London is continuing to lose ground as the world’s leading financial centre, but the UK remains the world’s favourite regulatory regime, according to research by Duff & Phelps which surveyed 250 global financial sector professionals.

The company’s Global Regulatory Outlook (GRO) report found only 31 per cent of those surveyed perceive London to be the foremost global financial centre, down from 34 per cent last year and a fall of 22 per cent since 2018.

New York is cementing its dominance as the world’s leading financial centre according to the report, with 60 per cent of senior financial services decision makers globally giving it the top spot - an increase of 56 per cent year-on-year.

In addition, only 15 per cent of respondents expect the Biden administration in the U.S. to legislate for stricter financial regulation.

The report claimed that with the full implications of Brexit still unclear, no clear European successor to London has emerged and that no other European city is seen as the main global financial hub by respondents.

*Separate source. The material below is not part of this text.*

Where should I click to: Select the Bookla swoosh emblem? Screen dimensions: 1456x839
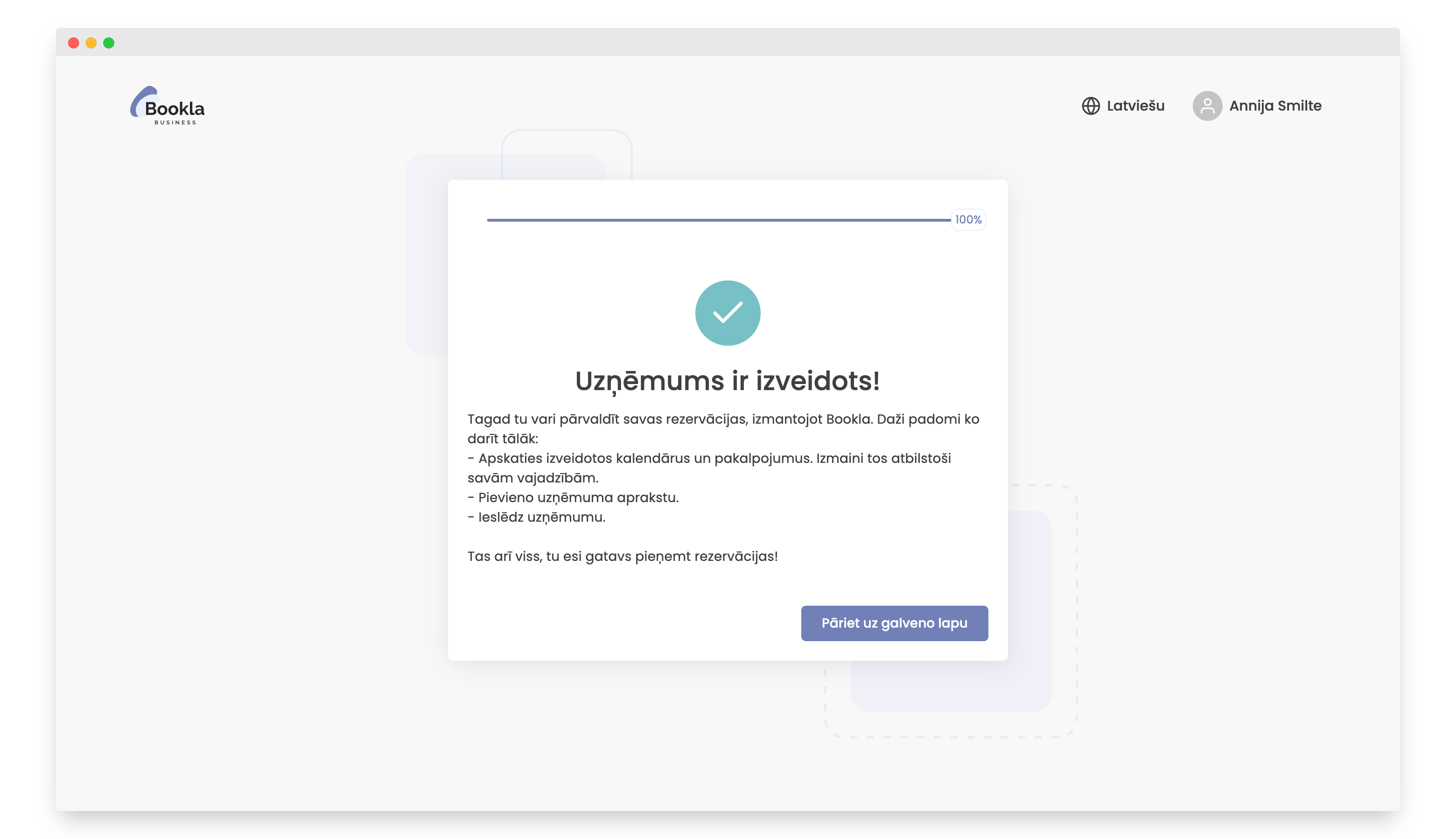(x=142, y=103)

The company’s research suggested that London’s regulatory environment has played a role in maintaining its importance, the UK was named the world’s favourite regulatory regime by 31 per cent of those surveyed, compared to 25 per cent who picked the U.S. or Singapore.

The report went on to claim that East Asia looks is the most likely future financial hub among emerging markets, and 64 per cent of respondents marked China as the most likely future country.

11 per cent of respondents said Shanghai and 7 per cent said Hong Kong when asked to name the preeminent global financial hub city in five years, while 18 per cent named London.

The report also earmarked the potential of other emerging economies and said that 16 per cent of respondents thought that India has the greatest potential to be the next big global financial hub.

“New York has continued to gain at London’s expense over the last few years,” said Monique Melis, managing director at Duff & Phelps. “The start of 2021 saw the UK and the U.S. arrive at what may be the beginning of new eras for both countries.”

“In the UK, arrival at a Brexit deal marks the start of Britain’s journey outside the EU and the Biden presidency could see potentially profound policy changes in the U.S. The future momentum and trajectory of either country’s financial services sector strategy is not set-in stone.”

“Despite London’s recent decline, the UK continues to retain some important advantages, particularly its regulatory environment where it’s still ranked ahead of the U.S. and Singapore. This unique advantage could be the key to keeping London competitive, particularly as compliance costs for businesses continue to grow.”

She added: “As long as regulatory considerations continue to inform decision making, London has an opportunity to preserve its relevance.”